After working uncredited on something called Always Tell Your Wife (one reel still exists at the BFI), he made his official debut in 1925 with The Pleasure Garden, a British film produced by Michael Balcon and shot in Germany. Despite their subsequent differences, Hitchcock credited Balcon with his invention: "Balcon is the man responsible for Hitchcock," he told Peter Bogdanovich. "I had been quite content writing scripts and designing."
A backstage soap opera which would have been a musical if it were a talkie, The Pleasure Garden still points to Hitch's eventual métier: it opens with voyeuristic men ogling showgirls'1 legs and closes with a rampaging psycho. Over four years, Hitchcock directed nine silents, becoming the most important director in Britain before his 30th birthday. His last, Blackmail, was an alternative version of his — and Britain's — first talkie.

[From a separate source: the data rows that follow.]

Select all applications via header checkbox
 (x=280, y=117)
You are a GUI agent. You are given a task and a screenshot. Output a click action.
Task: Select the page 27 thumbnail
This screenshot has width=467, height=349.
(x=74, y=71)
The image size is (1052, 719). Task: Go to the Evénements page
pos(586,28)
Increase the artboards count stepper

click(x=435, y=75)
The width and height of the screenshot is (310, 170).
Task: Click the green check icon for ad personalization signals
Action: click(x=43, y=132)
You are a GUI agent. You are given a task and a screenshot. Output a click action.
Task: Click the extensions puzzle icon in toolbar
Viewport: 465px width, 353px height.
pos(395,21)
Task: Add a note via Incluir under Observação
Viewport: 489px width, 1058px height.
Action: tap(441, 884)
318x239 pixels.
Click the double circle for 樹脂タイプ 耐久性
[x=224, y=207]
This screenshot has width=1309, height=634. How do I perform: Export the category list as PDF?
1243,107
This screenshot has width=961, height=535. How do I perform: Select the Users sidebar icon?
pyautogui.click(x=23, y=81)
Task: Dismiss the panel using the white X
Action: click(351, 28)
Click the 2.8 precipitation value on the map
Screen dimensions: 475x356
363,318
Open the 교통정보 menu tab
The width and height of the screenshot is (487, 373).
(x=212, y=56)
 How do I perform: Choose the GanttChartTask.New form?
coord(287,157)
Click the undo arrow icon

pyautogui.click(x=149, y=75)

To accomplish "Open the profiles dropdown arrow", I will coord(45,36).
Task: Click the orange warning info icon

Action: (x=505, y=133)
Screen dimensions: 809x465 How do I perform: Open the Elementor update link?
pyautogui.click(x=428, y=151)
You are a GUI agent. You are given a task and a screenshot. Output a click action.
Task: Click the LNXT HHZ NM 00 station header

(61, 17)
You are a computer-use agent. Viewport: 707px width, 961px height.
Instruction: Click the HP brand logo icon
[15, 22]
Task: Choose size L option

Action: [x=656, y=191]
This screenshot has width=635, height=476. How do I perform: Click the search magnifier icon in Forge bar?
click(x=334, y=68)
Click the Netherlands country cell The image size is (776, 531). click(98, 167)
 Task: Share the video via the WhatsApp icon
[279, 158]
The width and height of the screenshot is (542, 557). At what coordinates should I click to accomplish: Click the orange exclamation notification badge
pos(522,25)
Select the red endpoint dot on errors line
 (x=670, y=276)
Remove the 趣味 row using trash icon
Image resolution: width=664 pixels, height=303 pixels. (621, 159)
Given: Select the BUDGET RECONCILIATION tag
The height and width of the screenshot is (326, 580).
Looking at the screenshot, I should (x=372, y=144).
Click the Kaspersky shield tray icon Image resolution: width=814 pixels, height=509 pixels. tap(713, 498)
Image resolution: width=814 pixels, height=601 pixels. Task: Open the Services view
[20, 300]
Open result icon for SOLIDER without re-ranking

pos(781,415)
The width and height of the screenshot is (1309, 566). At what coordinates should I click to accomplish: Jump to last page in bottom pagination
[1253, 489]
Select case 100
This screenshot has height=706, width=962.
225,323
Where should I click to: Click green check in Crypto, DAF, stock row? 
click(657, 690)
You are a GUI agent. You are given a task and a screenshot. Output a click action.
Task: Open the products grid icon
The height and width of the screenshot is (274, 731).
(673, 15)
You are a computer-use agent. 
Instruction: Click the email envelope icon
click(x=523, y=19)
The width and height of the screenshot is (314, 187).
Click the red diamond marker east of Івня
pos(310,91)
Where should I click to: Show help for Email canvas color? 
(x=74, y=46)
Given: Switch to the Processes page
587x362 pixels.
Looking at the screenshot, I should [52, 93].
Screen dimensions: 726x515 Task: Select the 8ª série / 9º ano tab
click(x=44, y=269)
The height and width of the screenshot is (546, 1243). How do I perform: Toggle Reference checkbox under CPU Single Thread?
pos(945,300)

The best-known (and most important) of Hitch's silents is The Lodger, which clearly falls into the suspense genre: a mystery man (Ivor Novello) is suspected of being a Ripper-like serial killer, and pursued by both police and Mob. Hitchcock complained he was not allowed to follow the novel, but made up for it by reworking the material, and original ending, as Shadow Of A Doubt. In fact, the wrong man-accused theme, and specific images like escaping while handcuffed, would recur throughout his career. A shot of the lodger trying the door of a bathroom where a blonde is undressing for a bath anticipates Psycho by 30 years.
Hitch tended to downplay his other silent films as insufficiently Hitchcockian, but many were prestige productions in their day — suggesting the sort of profile attained by Anthony Minghella or Sam Mendes. The Mountain Eagle, which is lost, is an outdoor drama; The Ring is a boxing story; Downhill follows an expelled public schoolboy on the road to ruin; The Farmer's Wife and The Manxman are regional subjects from a popular play and novel, one comic, one tragic; Easy Virtue, recently remade, is a Noël Coward snobfest; and Champagne is a skittish screwball comedy about a madcap heiress (his stills photographer was a young Michael Powell). All are interesting, and heavily influenced by German Expressionists like F.W. Murnau; when pressed on his influences, he would mutter, "The Germans, the Germans." While working in Berlin, he met Murnau. "What you see on the set does not matter," Murnau advised. "All that matters is what you see on the screen." He took it to heart.